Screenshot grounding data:

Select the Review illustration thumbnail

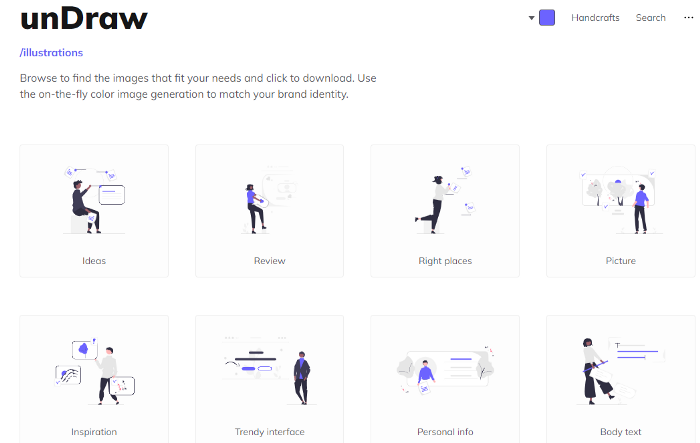click(x=270, y=199)

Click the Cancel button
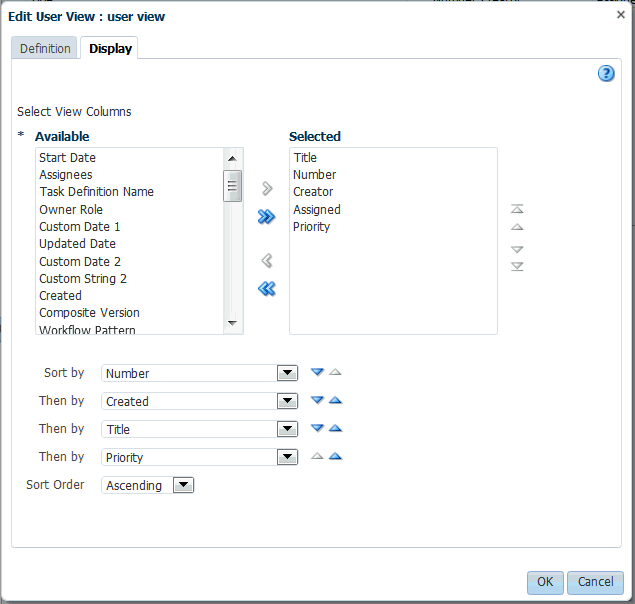click(x=595, y=582)
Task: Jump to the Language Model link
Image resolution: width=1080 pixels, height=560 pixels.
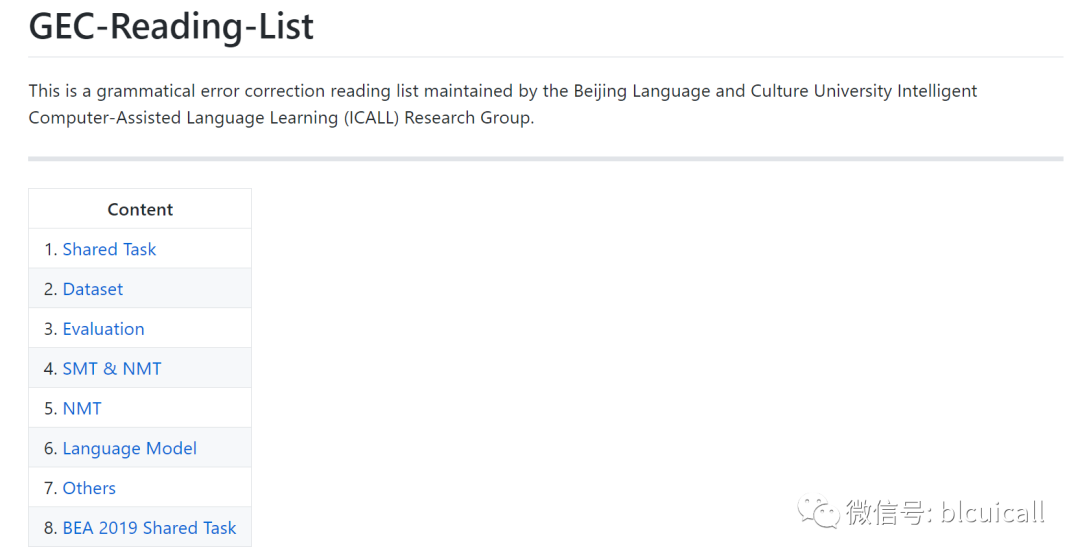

TASK GOAL: Only the lines from the one containing "Click the Cancel button" through the final line of the records should be retyped, exactly, with every picture omitted.

YOUR SOLUTION:
Click the Cancel button
click(x=595, y=582)
Task: Jump to the Language Model link
Image resolution: width=1080 pixels, height=560 pixels.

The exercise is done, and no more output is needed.